(Stored dataset items)

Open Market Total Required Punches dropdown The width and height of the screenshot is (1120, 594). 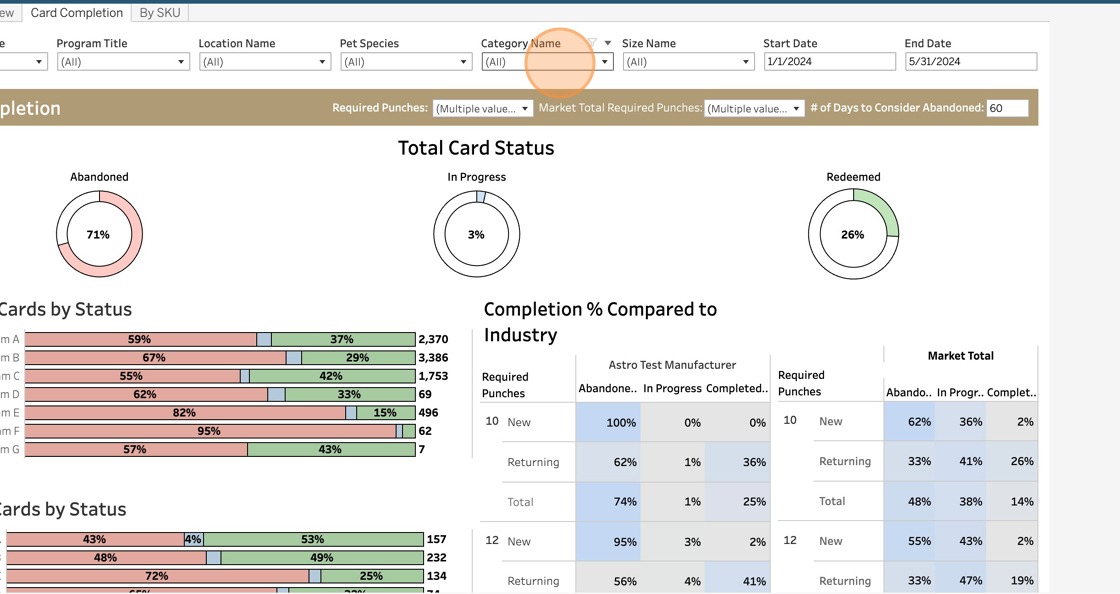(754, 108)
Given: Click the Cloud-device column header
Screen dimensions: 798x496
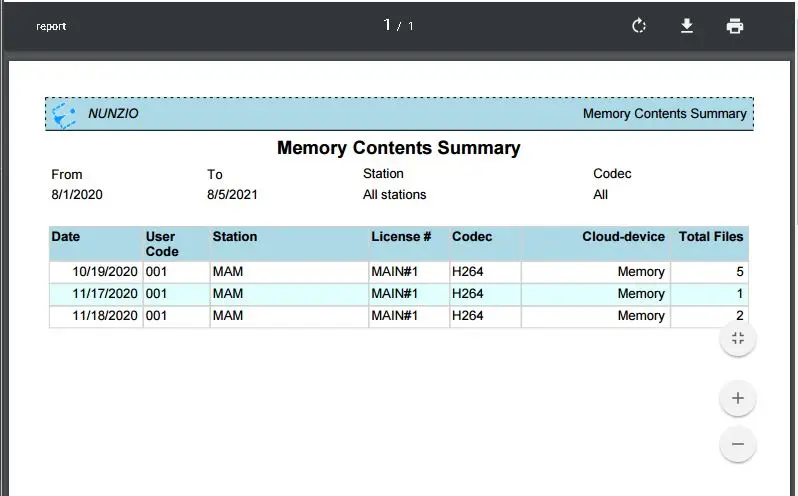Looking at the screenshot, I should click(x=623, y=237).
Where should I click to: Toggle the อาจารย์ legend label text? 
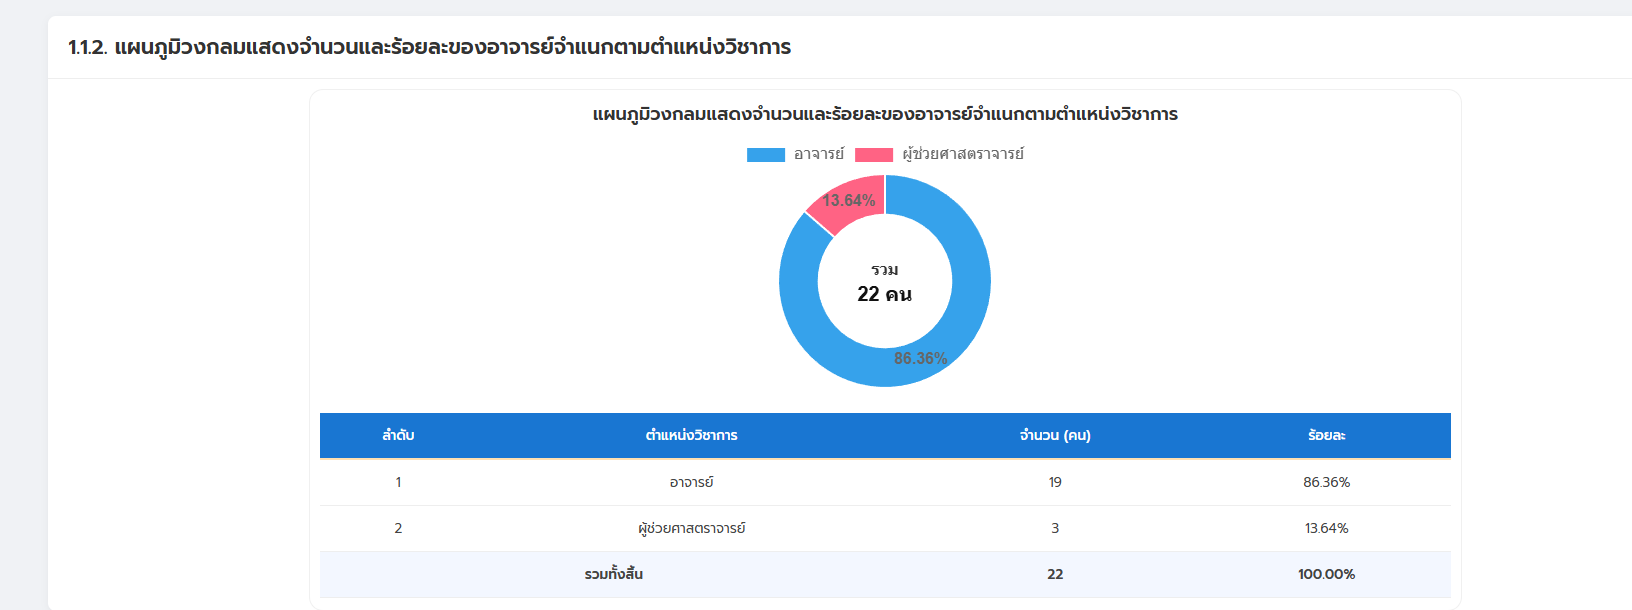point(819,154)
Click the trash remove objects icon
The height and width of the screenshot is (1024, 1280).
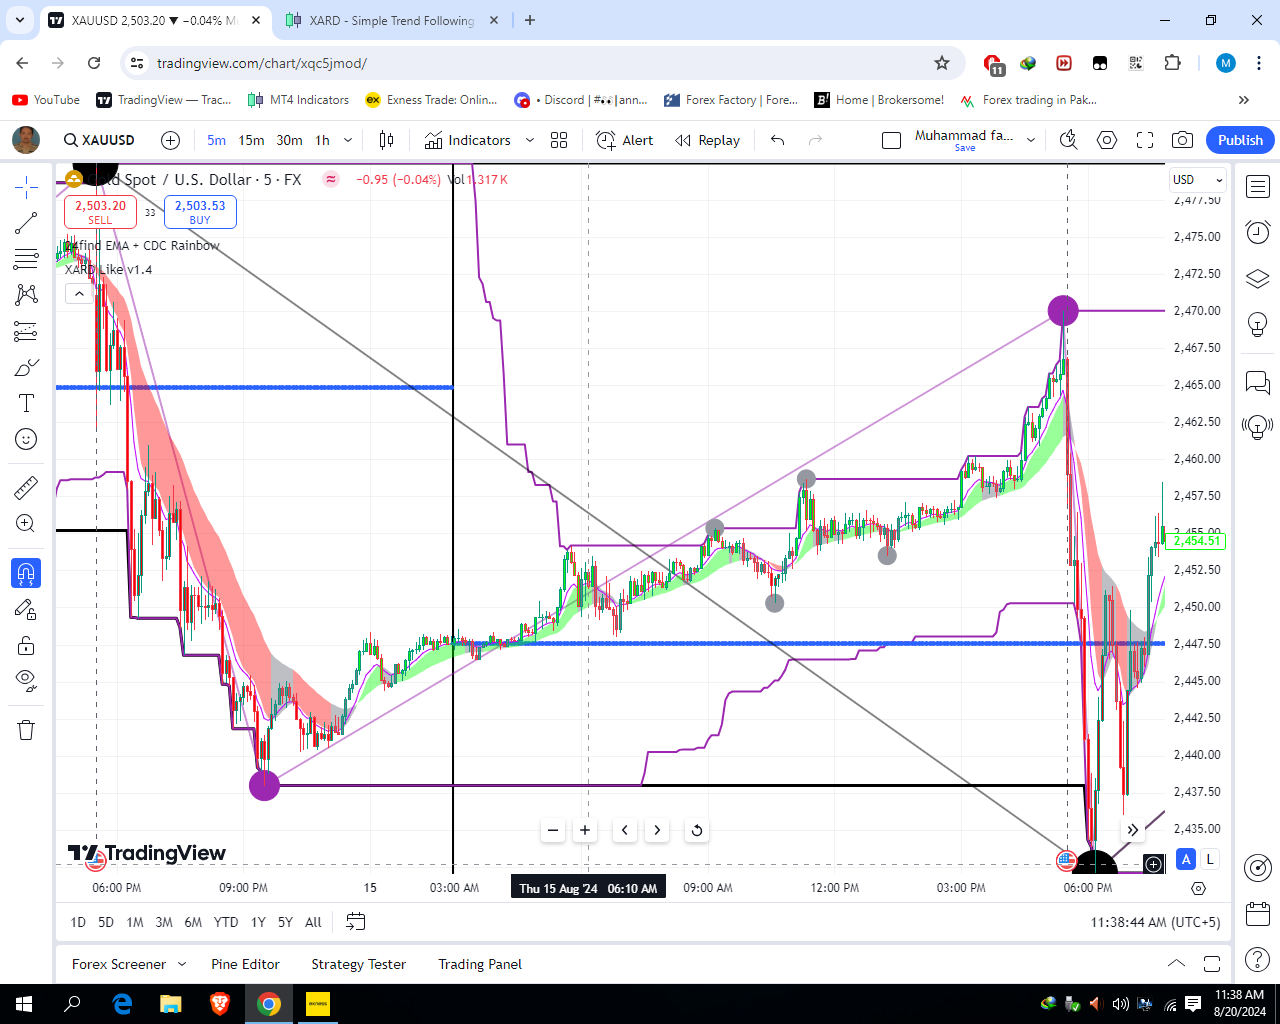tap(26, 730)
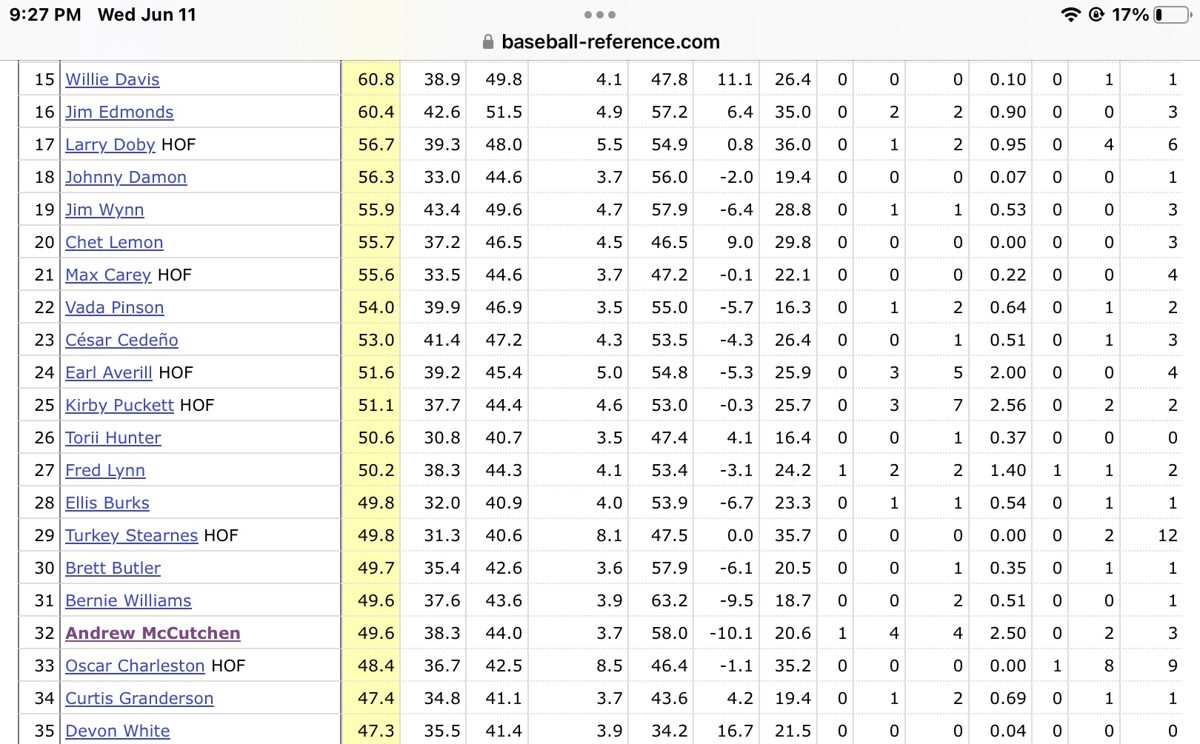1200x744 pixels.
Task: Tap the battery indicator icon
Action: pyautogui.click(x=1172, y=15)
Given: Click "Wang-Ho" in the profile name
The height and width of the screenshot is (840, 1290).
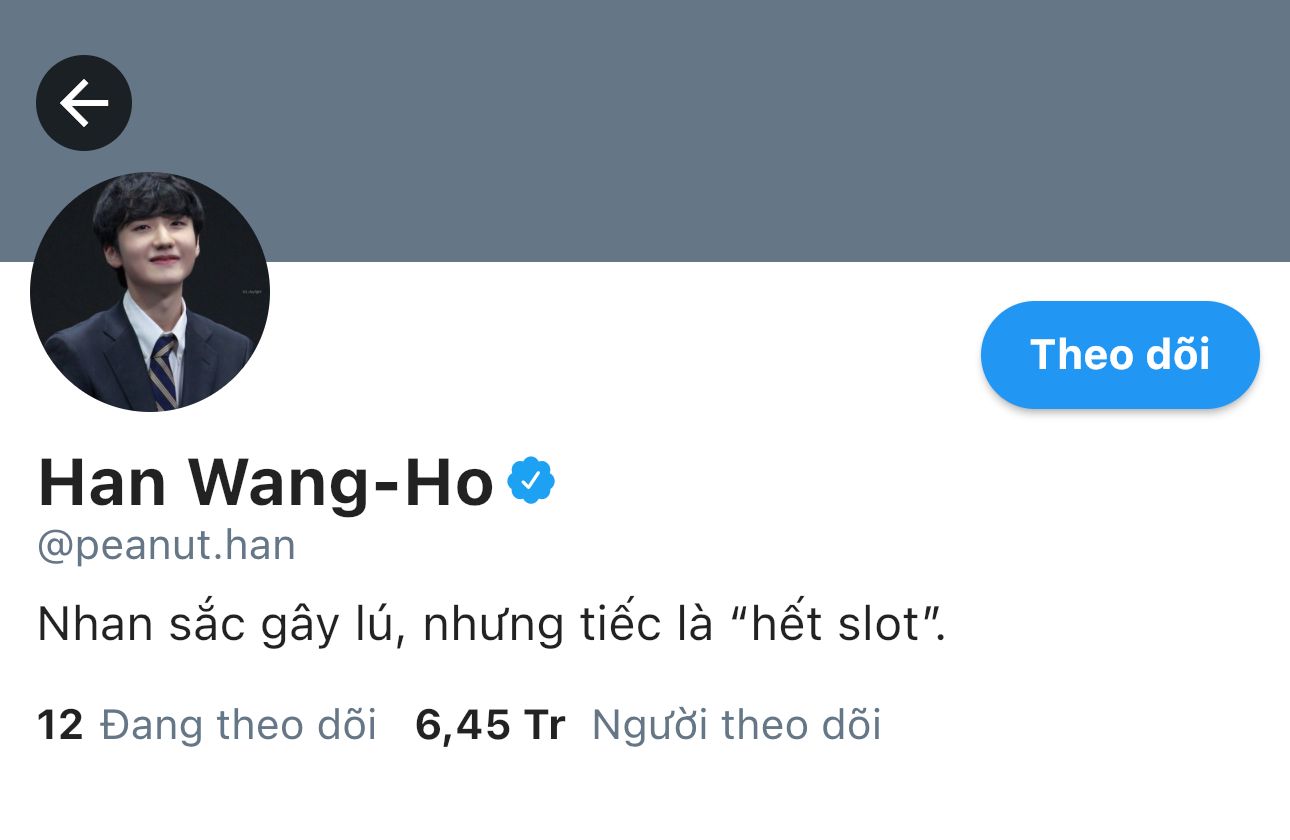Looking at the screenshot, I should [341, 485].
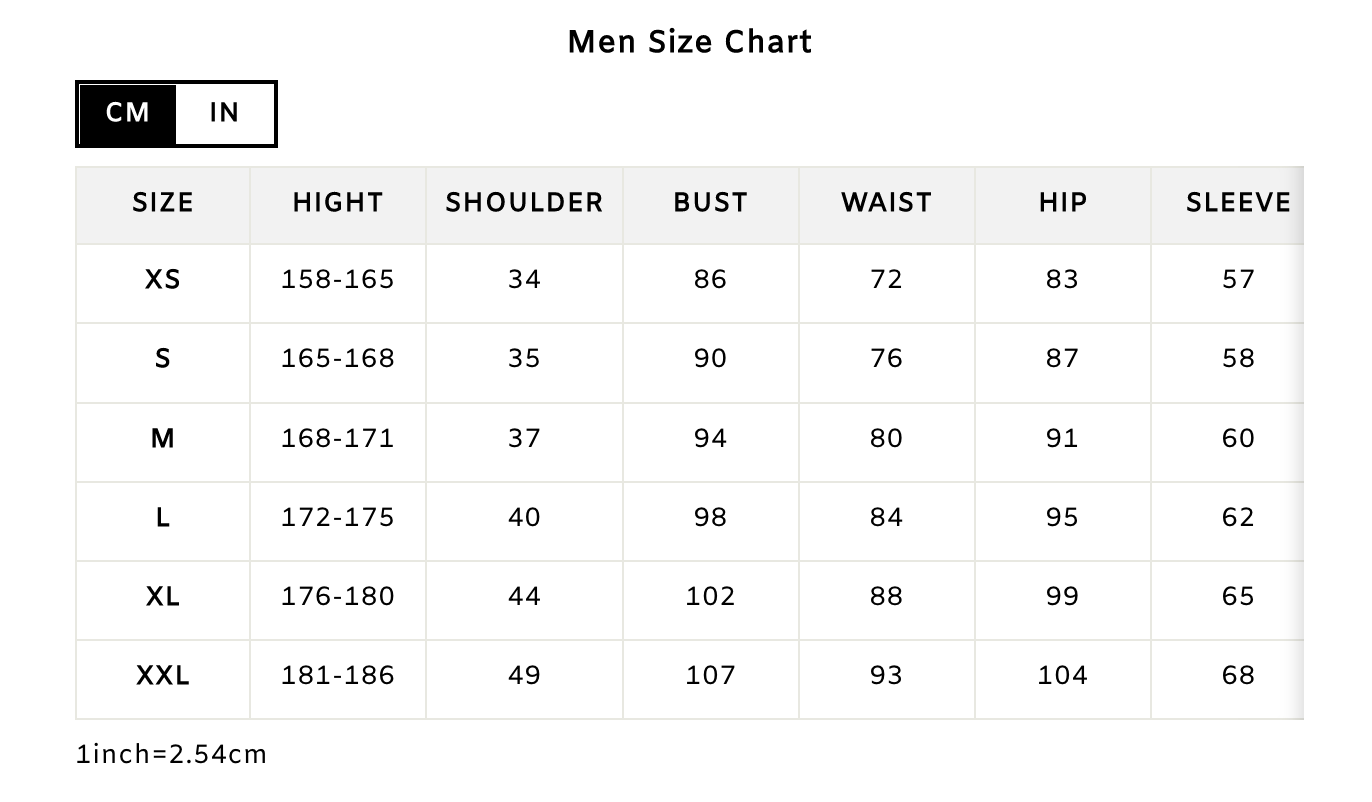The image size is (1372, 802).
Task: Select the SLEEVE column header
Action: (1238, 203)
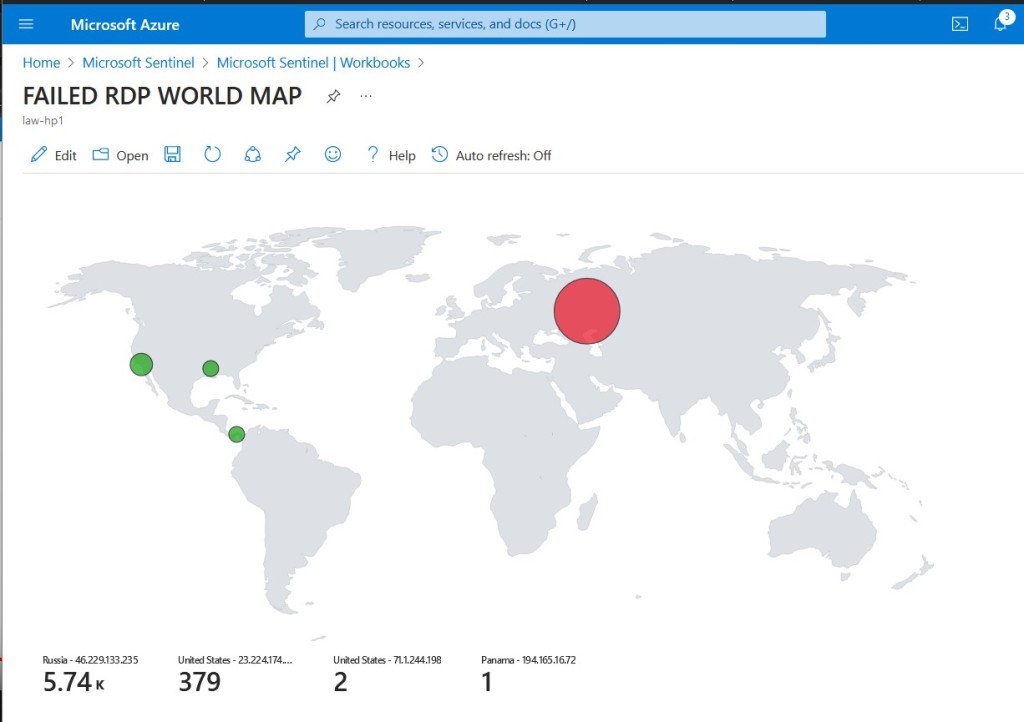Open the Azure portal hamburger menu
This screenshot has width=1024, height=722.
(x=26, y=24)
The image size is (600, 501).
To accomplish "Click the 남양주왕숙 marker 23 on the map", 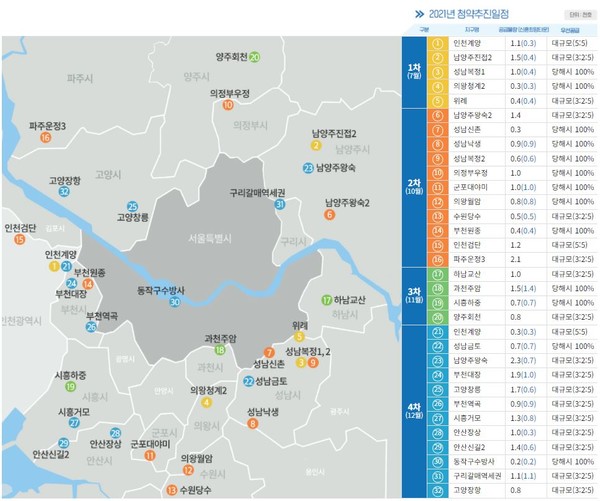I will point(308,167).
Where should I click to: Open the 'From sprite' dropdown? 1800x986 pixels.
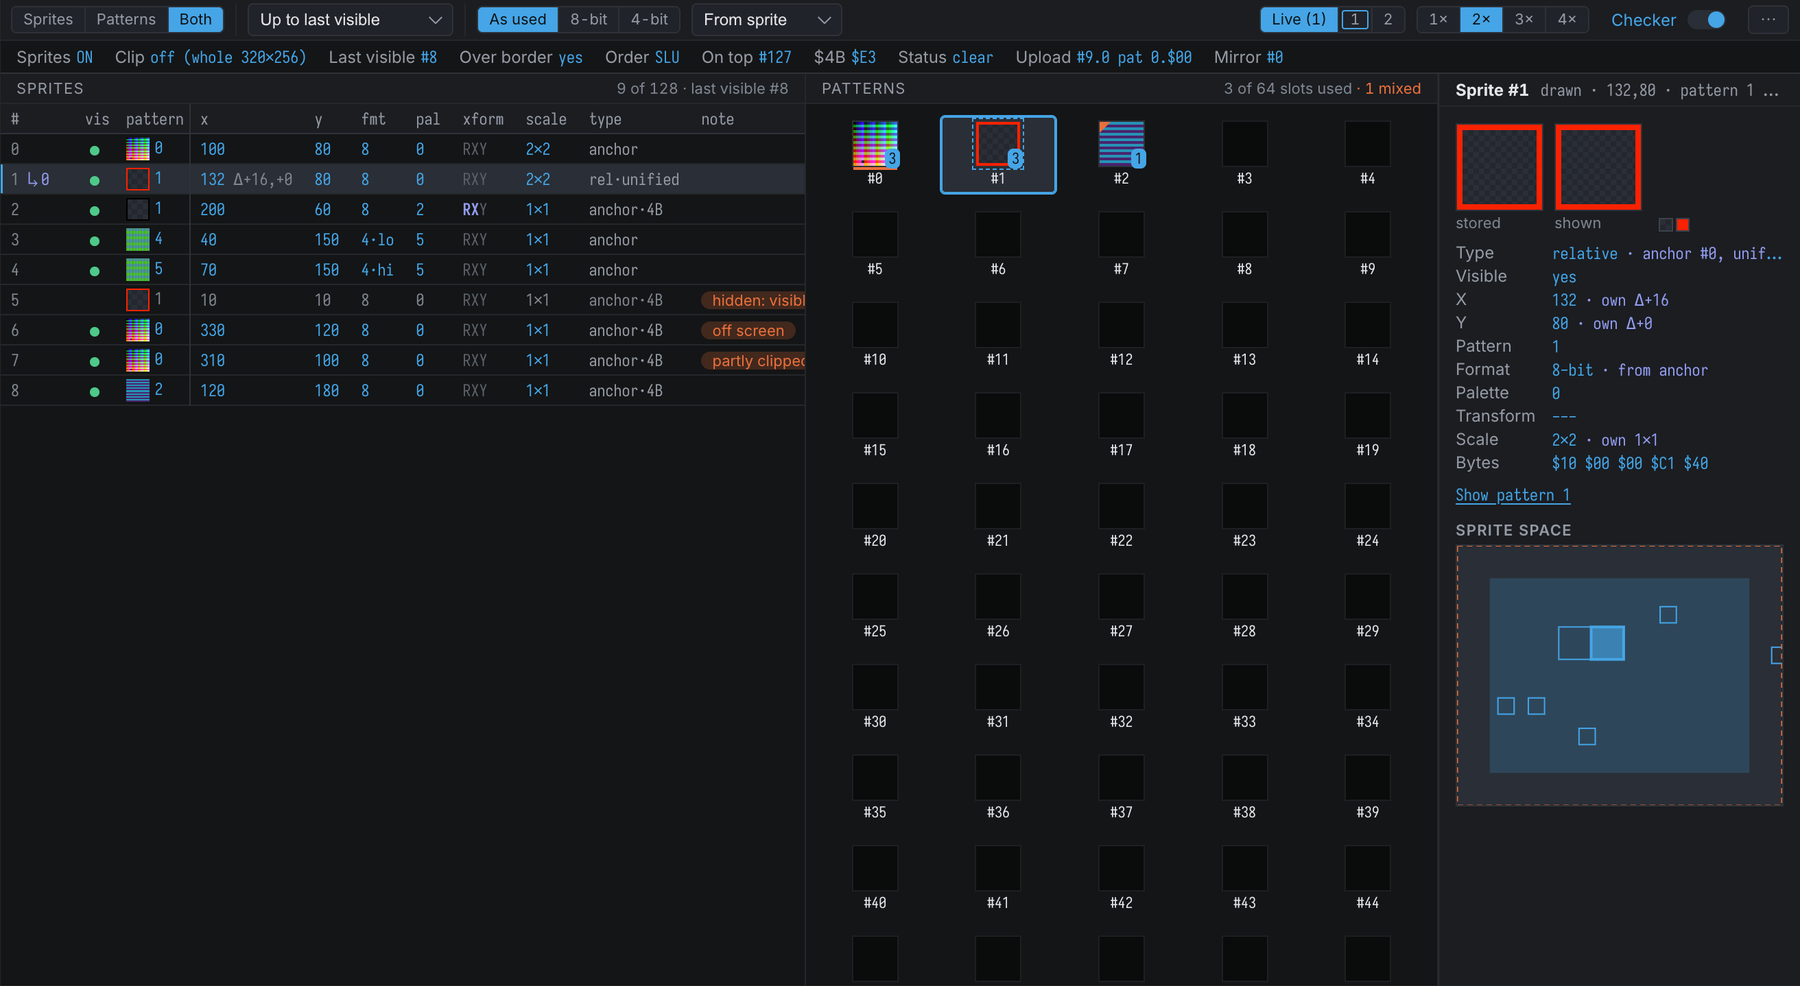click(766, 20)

**Task description**
Please give the number of lines in the data where "Given" appears, without any other words.

**Result**
2